Sacramento Bee 4-11-04

Daniel Weintraub: New methods for targeting voters no help to democracy

 

Thirty-five years ago, when author Joe McGinniss compared a presidential campaign to selling a bar of soap, his conclusion was dead-on but still jarring. Today, the technology brought to bear on political research, strategy and marketing alarms no one, but it should. It is putting the old school to shame.

I recently had the chance to listen in on a panel of the American Association of Political Consultants, where the people who design and sell the latest techniques for targeting voters gathered to sell their wares to hungry campaign managers. What I heard confirmed for me that politics has increasingly become a mathematical exercise, designed to reach just enough people to get a candidate elected and no more, at the least possible cost.

That's not necessarily bad. The idea is still to communicate with potential voters, if in an increasingly sophisticated and manipulative way.
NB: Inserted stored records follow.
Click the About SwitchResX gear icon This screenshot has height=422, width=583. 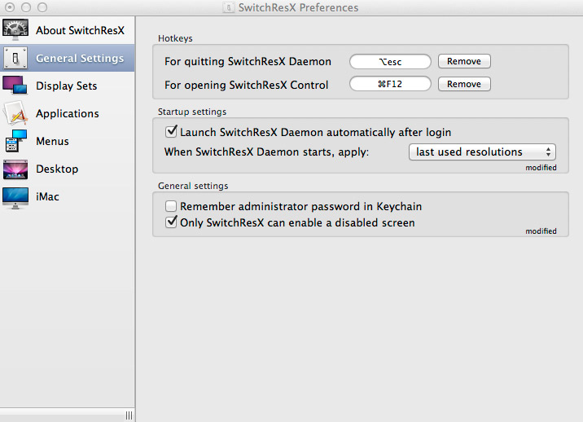click(x=15, y=30)
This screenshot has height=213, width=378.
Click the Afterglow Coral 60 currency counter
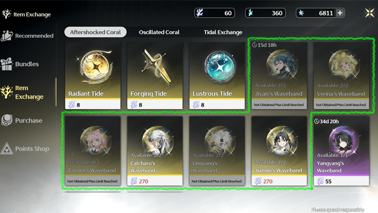pyautogui.click(x=214, y=13)
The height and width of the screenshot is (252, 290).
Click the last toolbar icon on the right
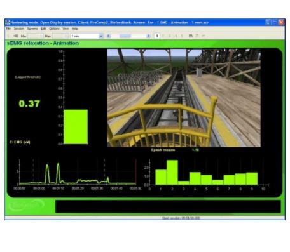click(203, 36)
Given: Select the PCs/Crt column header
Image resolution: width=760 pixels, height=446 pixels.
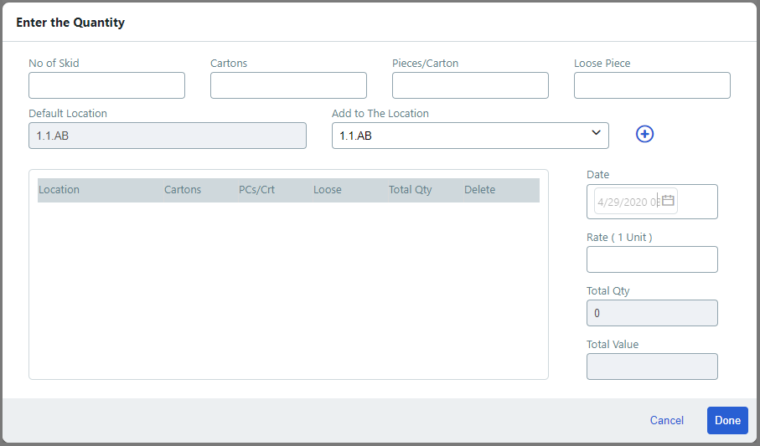Looking at the screenshot, I should coord(256,190).
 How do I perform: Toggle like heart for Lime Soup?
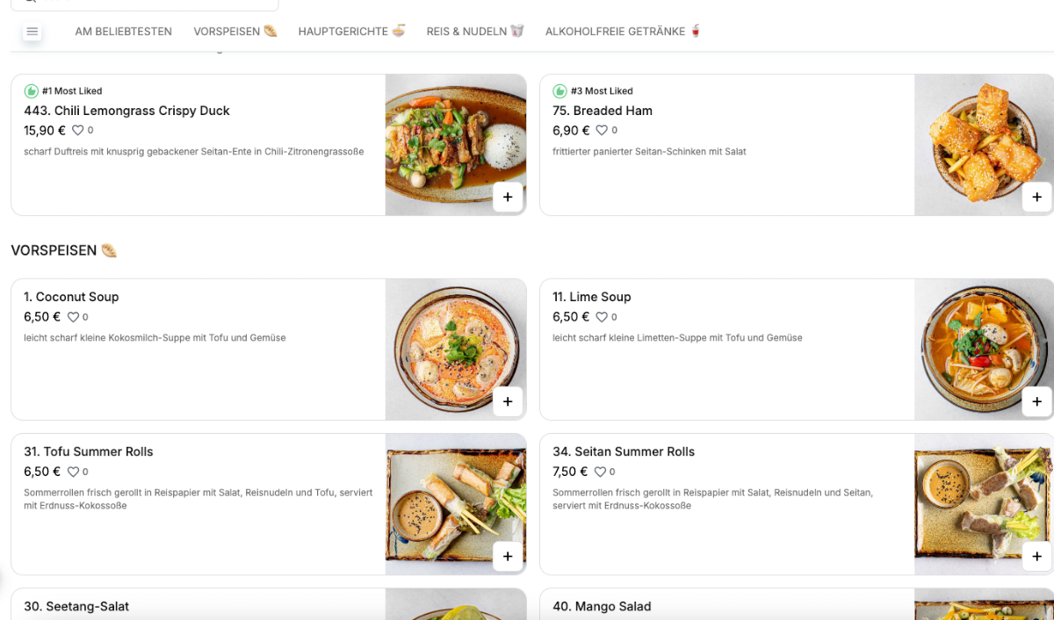tap(602, 317)
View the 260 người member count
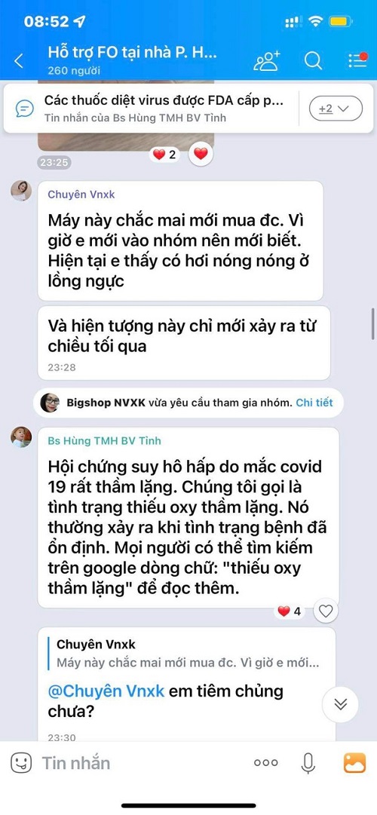377x815 pixels. [74, 71]
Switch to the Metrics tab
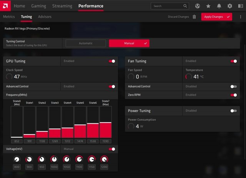 (x=9, y=17)
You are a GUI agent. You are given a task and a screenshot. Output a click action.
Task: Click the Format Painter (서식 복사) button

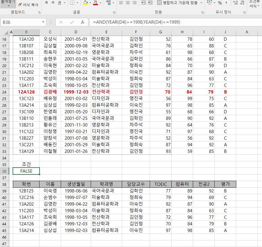[28, 5]
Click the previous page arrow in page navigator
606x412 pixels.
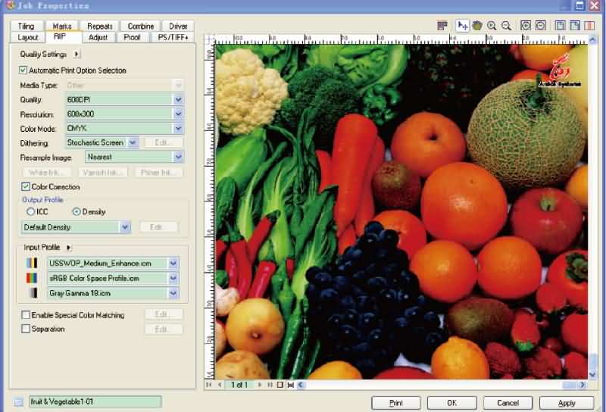coord(220,385)
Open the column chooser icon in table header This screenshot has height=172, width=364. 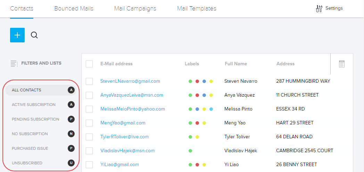coord(342,64)
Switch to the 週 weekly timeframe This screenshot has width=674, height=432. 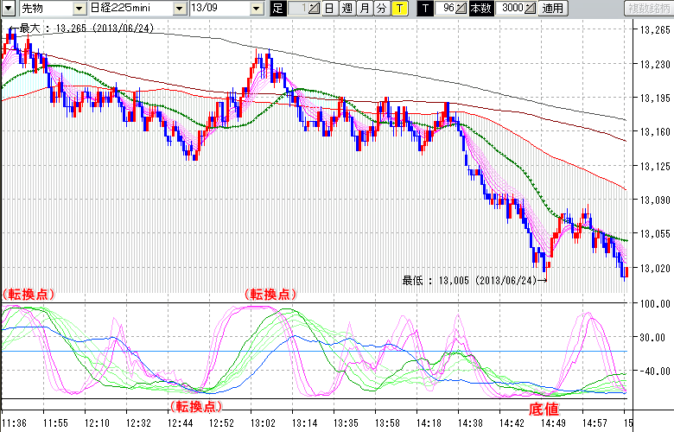[x=347, y=9]
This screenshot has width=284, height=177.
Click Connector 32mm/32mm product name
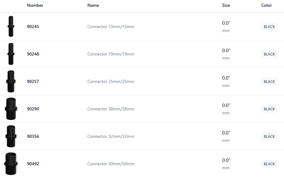[111, 137]
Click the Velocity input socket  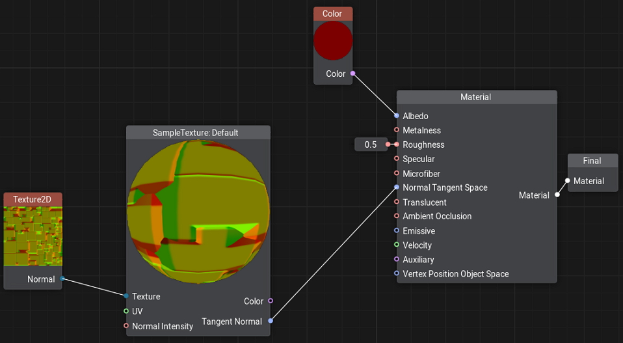(397, 245)
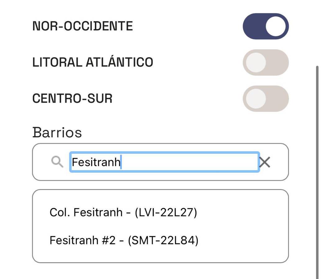Click the LITORAL ATLÁNTICO label
Viewport: 321px width, 279px height.
point(93,62)
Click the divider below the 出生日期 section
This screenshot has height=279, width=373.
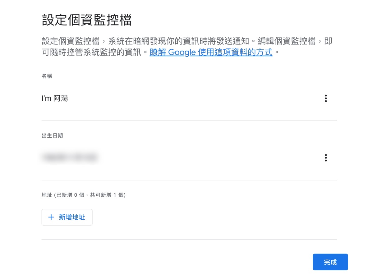point(189,180)
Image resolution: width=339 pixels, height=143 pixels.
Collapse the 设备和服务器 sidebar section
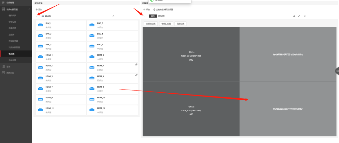pyautogui.click(x=29, y=9)
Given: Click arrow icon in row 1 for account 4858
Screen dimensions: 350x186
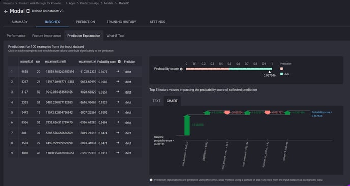Looking at the screenshot, I should [x=118, y=71].
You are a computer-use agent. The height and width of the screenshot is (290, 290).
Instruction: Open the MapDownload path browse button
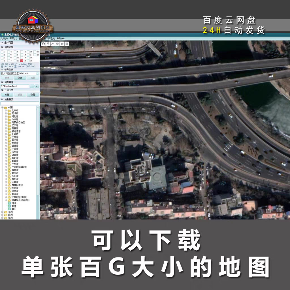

But something tells me that the new wave of demographic and cultural targeting is not healthy for our democracy. The point is no longer to debate the issues of the day and build a mandate for your cause. It is simply to identify and move, by whatever means possible, those voters the computer tells you are most likely to side with your candidate.

Consider the banner ad. Those strips of copy atop an Internet page on the World Wide Web are the latest hot tool of political marketing. Using research about who is likely to look at what kind of page, plus actual data about individuals from online surveys, consultants can now target their message to an ever-narrower slice of the electorate.

Want to bash the president over the failure of the economy to generate enough jobs? Buy an ad on Monster.com, where only those people looking for work are likely to see it. If that's not precise enough for you, try screening delivery of the desktop message to only women who own homes and whose last job paid them between $40,000 and $50,000 a year. It's probably doable.

"Targeting doesn't get much better than that," said Hal Malchow, a consultant who cut his teeth in direct-mail marketing but is increasingly convinced that the Internet is the wave of our political future.

If you are skeptical, the old media are offering plenty of new opportunities for similar endeavors. Cable television executives can tell you exactly how many black female Democrats under 40 are likely to be watching a particular network in Seattle at any given time. If that's who your campaign wants to reach, you can buy an ad there without having to pay for a lot of viewers who aren't receptive to your candidate's ideas. And even stodgy old newspapers are making a play in the new world, offering data that will help a candidate target high-value households with flyers, post-it notes or plastic wrappers advertising their message on Election Day.

But let's back up a moment. The banner ad or the cable television commercial is really the end of the process. The beginning is research.

Cheap and fast computers have made it a snap to combine waves of census, voter registration and marketing information into a highly nuanced database that becomes the foundation for a communications strategy.

The smartest consultants have realized that they need more than just a few basic facts about voters to predict their behavior at the polls. A sloppy data cruncher, for example, might look at a voter who earns $28,000 a year, is a union member and drives a pick-up truck and conclude that he will lean Democratic. But throw in one more fact - he watches the Rev. Jerry Falwell on television - and the entire picture changes.

Similarly, it used to be that consultants guessed which voters were likely to vote by simply looking at voter history. If you voted in three of the past four elections, for example, you were considered a reliable bet to do so again. Now voter history is combined with age, income and other factors to dial that prediction down to the decimal point.

Early polling then refines the data further. It gives the consultant a statistical profile of the electorate and a ranking of voter sub-groups according to who is most persuadable. Don't waste your money talking to young single men on the west side of town when the biggest bang for your buck is among elderly women on the city's northern edge.

I don't doubt that these tactics work. But what's increasingly missing from data-driven campaigns is a broader community conversation about the issues and problems that confront us all. By targeting only those people already inclined to vote, and communicating in narrower and narrower messages, campaigns ignore or turn off everybody else, driving political participation ever lower while driving the premium on targeting still higher. It's a vicious cycle.